You should do the following:
- Write a function `build_prefix_count_data_structure()` that takes as input a list of strings, and outputs a data structure for looking up how many times a prefix occurs in words.

- Write a function `get_prefix_count()` that uses your data structure to count the number of times a prefix occurs.

- Explain with words how your data is organized in your data structure, how your function constructs it, and how a query works. Why is it efficient?

In [109]:
# You should implement this!
def build_prefix_count_data_structure(words):
    word_dict = {}
    for word in words:
        if word in word_dict.keys():
            word_dict[word] = word_dict[word] + 1
        else:
            word_dict[word] = 1
    class TrieNode(object):
        def __init__(self,char:str):
            self.char = char
            self.children = []
            self.word_finished = False
            self.frequency = 0 #check it
    def add(root,word:str,word_dict):
        node = root
        for char in word:
            found_in_child = False
            for child in node.children:
                if child.char == char:
                    node=child
                    found_in_child = True
                    break
            if not found_in_child:
                new_node = TrieNode(char)
                node.children.append(new_node)
                node = new_node
        node.word_finished = True
        node.frequency = word_dict[word]
    root = TrieNode('*')
    for l in word_dict.keys():
        add(root,l,word_dict)
    return root

    
    #raise NotImplementedError("Student has not implemented this function")

In [117]:
# You should implement this!
ds = build_prefix_count_data_structure(words)

In [114]:
def get_prefix_count(ds, prefix):
    def find_node(root,prefix:str):
    
        node = root
        if not root.children:
            return 0
        for char in prefix:
            char_not_found = True
            for child in node.children:
                if child.char == char:
                    node = child
                    char_not_found =False
                    break
            if char_not_found:
                return 0
            
        return node
    node_required = find_node(ds,prefix)
    def find_count(node):
        #print(node)
        if node == 0:
            return 0
        else:
            sum_ = node.frequency
            for l in node.children:
                sum_ = sum_ + find_count(l)
            return sum_
    return find_count(node_required)

    
    
    #raise NotImplementedError("Student has not implemented this function")

In [116]:
get_prefix_count(ds, 'rom')

85200

### Explanation

Data in data structure stored in trie format where nodes are letters and edges are connected between letters of a same word and frequency of the word is stored in the final node of the word.

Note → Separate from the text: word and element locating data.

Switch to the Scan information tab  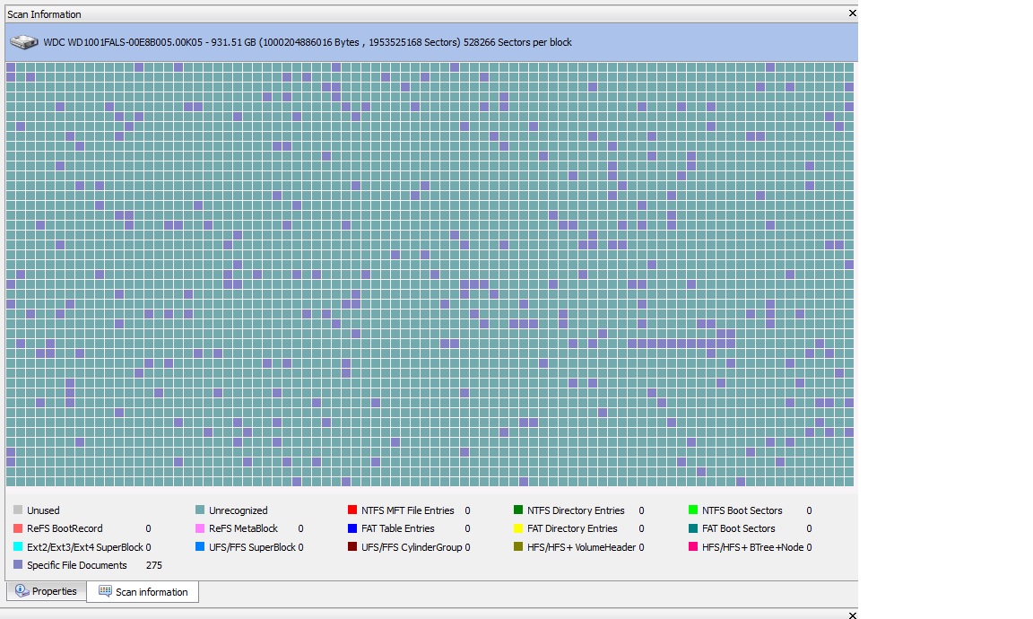pyautogui.click(x=143, y=591)
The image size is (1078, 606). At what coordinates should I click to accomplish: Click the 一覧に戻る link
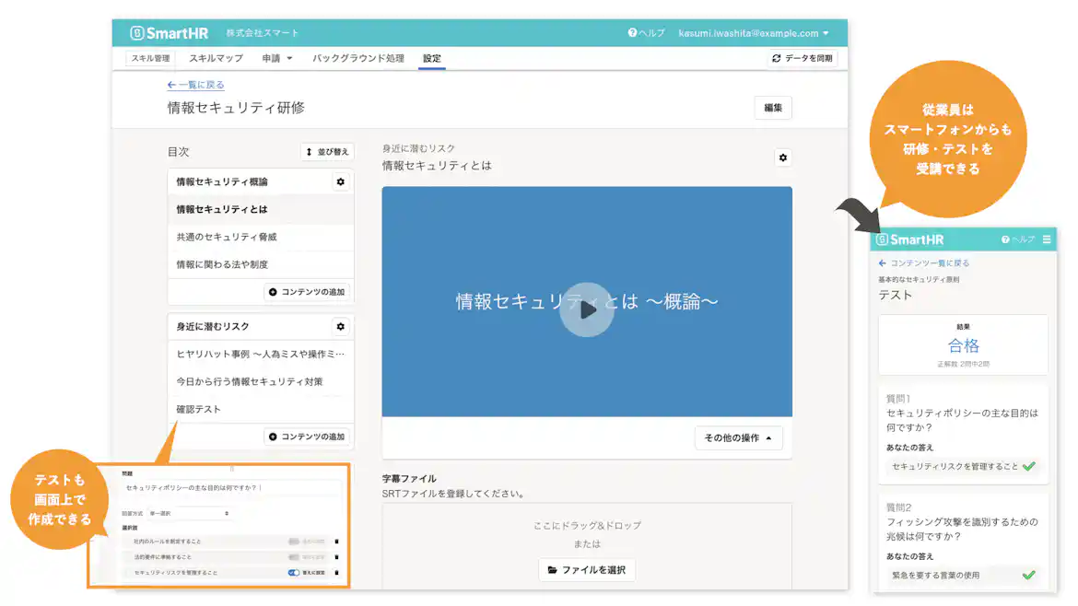pos(194,84)
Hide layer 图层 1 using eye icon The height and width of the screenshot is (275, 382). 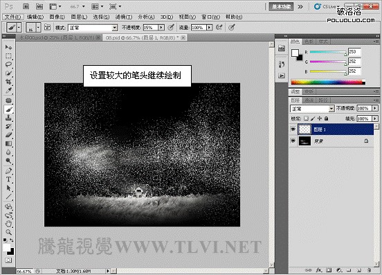click(x=293, y=130)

When a query is obtained with specific prefix we start by checking each letter from the existing node childrens and following the path until we find the complete prefix. After finding the node, just implemented a recurssive function to sum all the frequencies of words with that prefix.The important thing to note here is that finding the start of the branch containing all keys and values takes at most len(prefix) lookups, regardless of how many entries there are in the trie. The retrieval complexity depends on the length of the key prefix, not the number of entries in the trie, so the retrieval performance remains about the same as we add more entries.